Ad Click Event Aggregator — System Design Space

Click aggregation is a streaming system where volume is enormous, events arrive out of order, and accounting mistakes turn directly into financial and analytical risk.

The chapter breaks down ingest, deduplication, window aggregation, late-event handling, historical recomputation, and serving near-realtime metrics.

For interviews and engineering discussions, this case is useful because it quickly brings the conversation to the trade-off between throughput, correctness, and trust in billing outputs.

Deduplication

If one click is counted twice, the mistake leaks into both the dashboard and the customer bill, so deduplication has to live on the main processing path.

Window Aggregation

Minute and hourly windows matter not only for speed, but also for a clear model of delay, window completeness, and later recomputation.

Historical Recompute

Late events, schema corrections, and incidents are inevitable, which is why safe historical recomputation should be designed up front rather than bolted on later.

Metric Freshness

Users care not only about the numbers themselves, but also about how current they are and where the boundary sits between the realtime view and billing truth.

Ad Click Event Aggregator is a streaming-system case where you have to balance metric freshness, billing correctness, and stable ingest under campaign bursts.

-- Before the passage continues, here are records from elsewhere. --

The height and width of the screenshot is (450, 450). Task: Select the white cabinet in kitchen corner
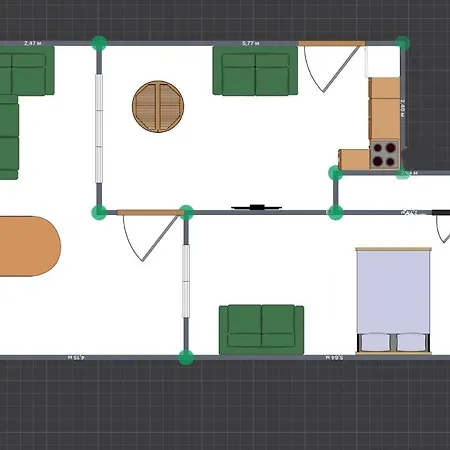[x=383, y=62]
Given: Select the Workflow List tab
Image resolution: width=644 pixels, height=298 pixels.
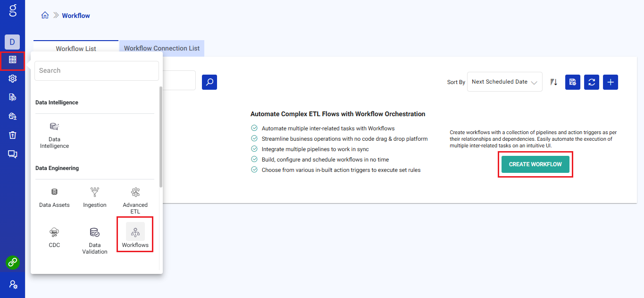Looking at the screenshot, I should pos(75,48).
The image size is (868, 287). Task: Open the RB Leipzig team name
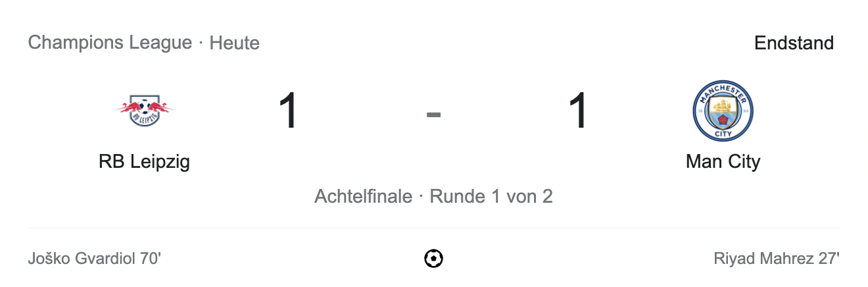[144, 161]
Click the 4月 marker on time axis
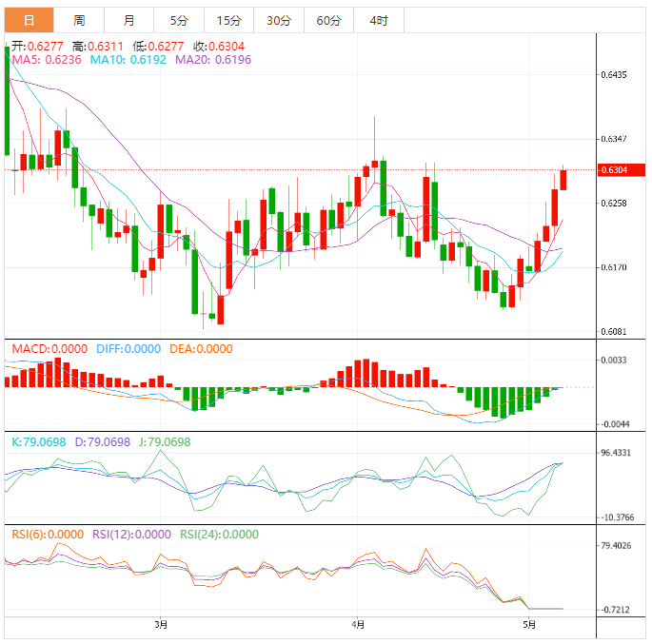Screen dimensions: 652x644 coord(358,625)
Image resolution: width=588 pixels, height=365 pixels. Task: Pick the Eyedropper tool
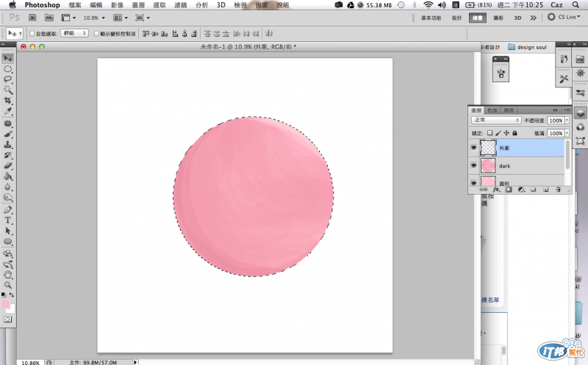click(8, 111)
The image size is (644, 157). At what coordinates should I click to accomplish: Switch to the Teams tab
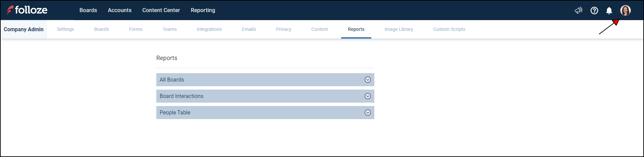click(x=169, y=30)
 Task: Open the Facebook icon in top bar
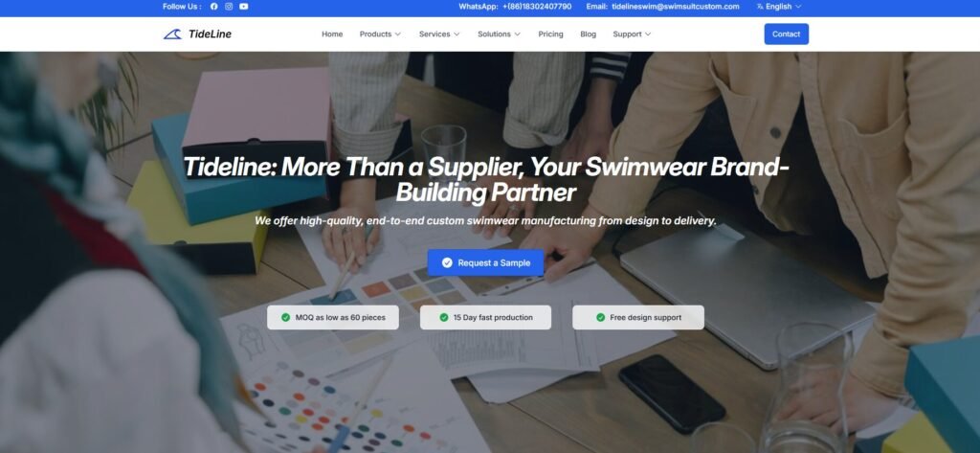213,7
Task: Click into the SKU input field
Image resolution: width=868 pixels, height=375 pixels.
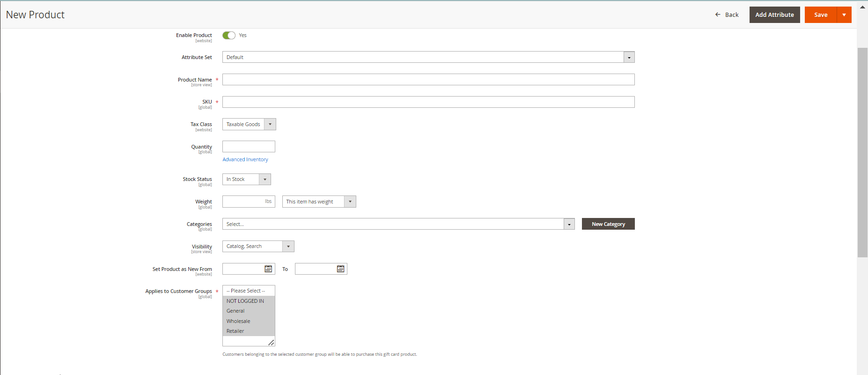Action: click(x=428, y=102)

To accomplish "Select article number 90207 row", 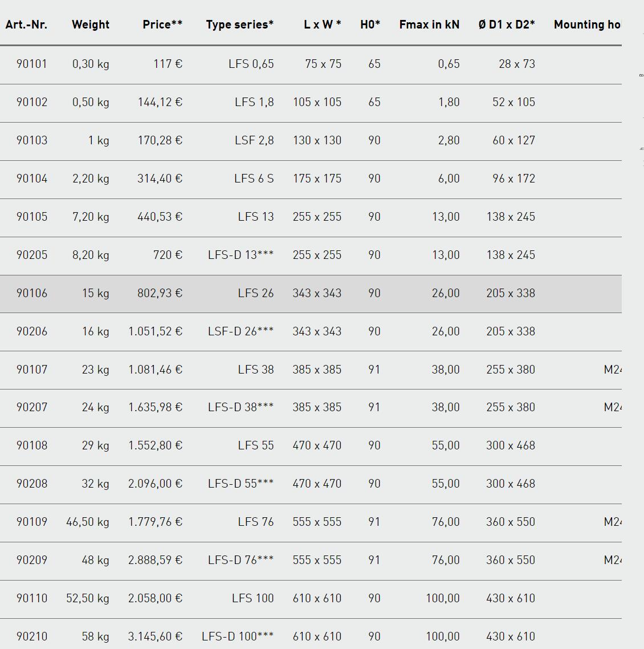I will (311, 408).
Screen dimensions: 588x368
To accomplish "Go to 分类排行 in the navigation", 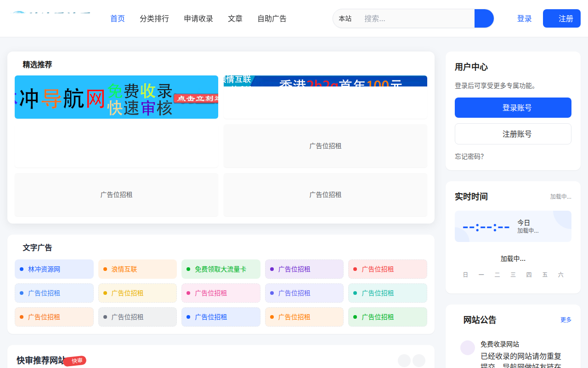I will coord(154,18).
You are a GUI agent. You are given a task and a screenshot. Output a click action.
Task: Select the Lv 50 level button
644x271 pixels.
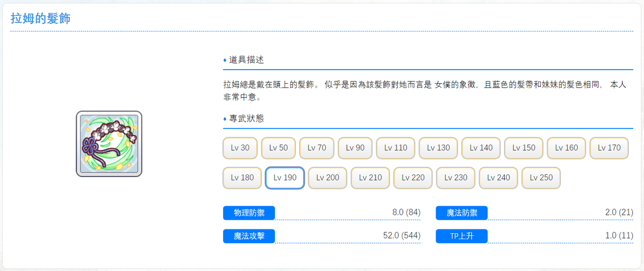278,148
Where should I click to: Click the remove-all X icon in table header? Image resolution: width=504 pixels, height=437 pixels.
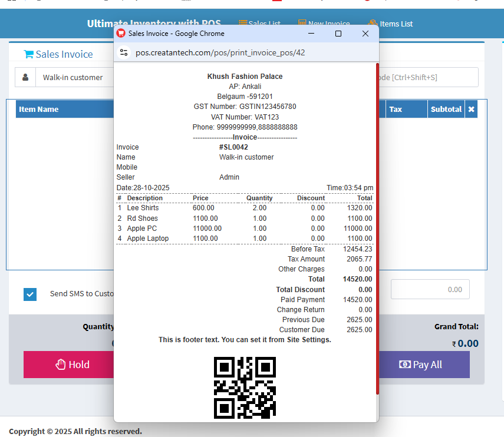471,109
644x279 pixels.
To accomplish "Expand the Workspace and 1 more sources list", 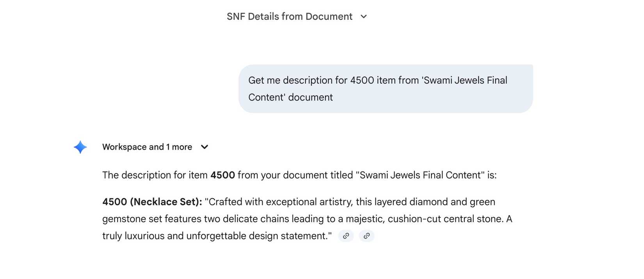I will tap(205, 147).
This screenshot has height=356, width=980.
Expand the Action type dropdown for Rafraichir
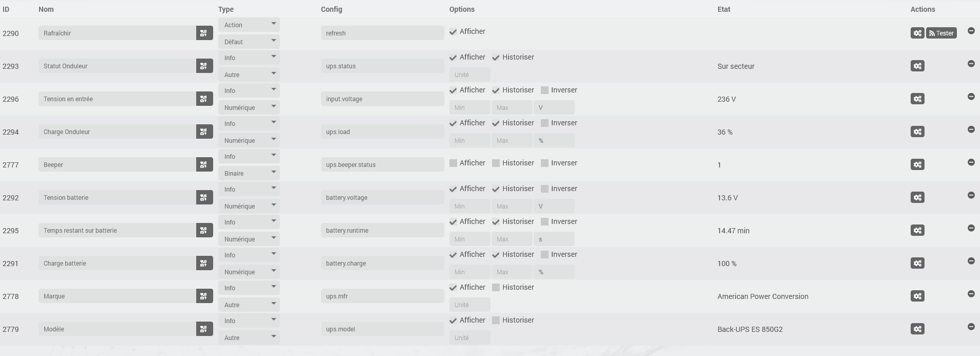(x=249, y=25)
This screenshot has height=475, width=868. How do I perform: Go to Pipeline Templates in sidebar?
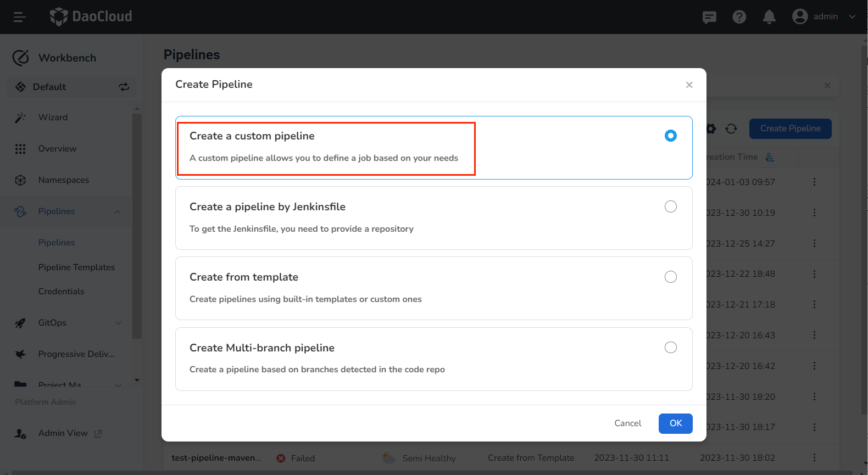[x=76, y=267]
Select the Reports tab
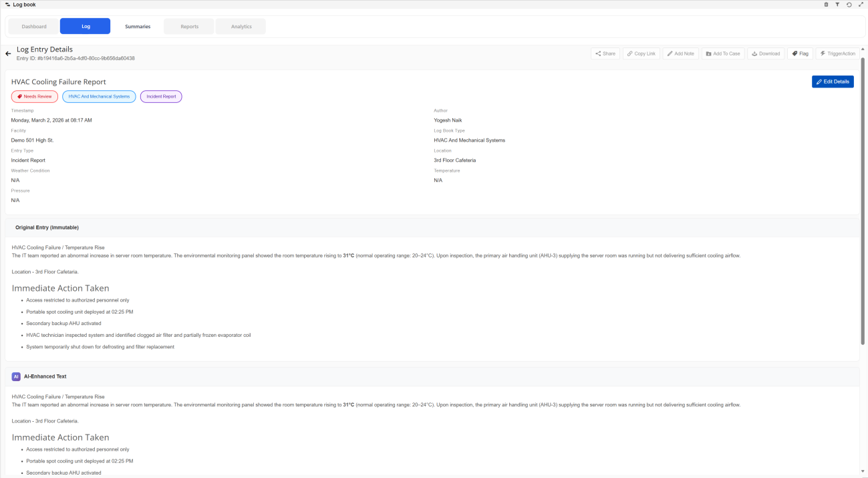 (x=189, y=27)
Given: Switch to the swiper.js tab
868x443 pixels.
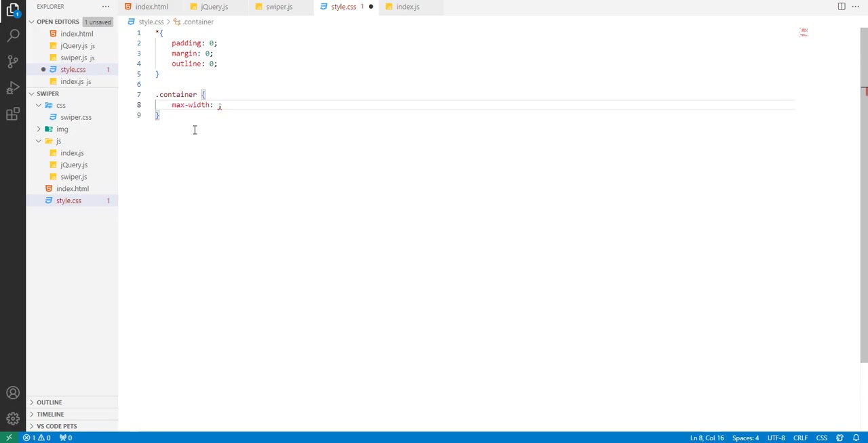Looking at the screenshot, I should [x=279, y=7].
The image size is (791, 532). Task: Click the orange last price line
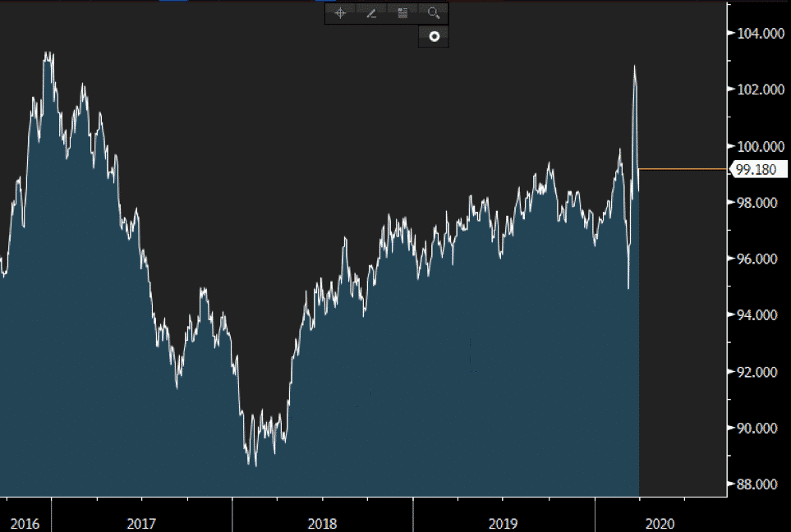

In interviews, it quickly reveals whether you can explain where realtime numbers end and finance-grade truth begins.

Source

Acing the System Design Interview

Chapter 11 focuses on deduplication, window aggregation, and safe historical recomputation.

Читать обзор

Where this pattern shows up

Google Ads / Meta Ads: near-realtime dashboards plus a separate financial reconciliation loop.
DSP / RTB platforms: click, impression, and auction-event ingest under bursty campaign traffic.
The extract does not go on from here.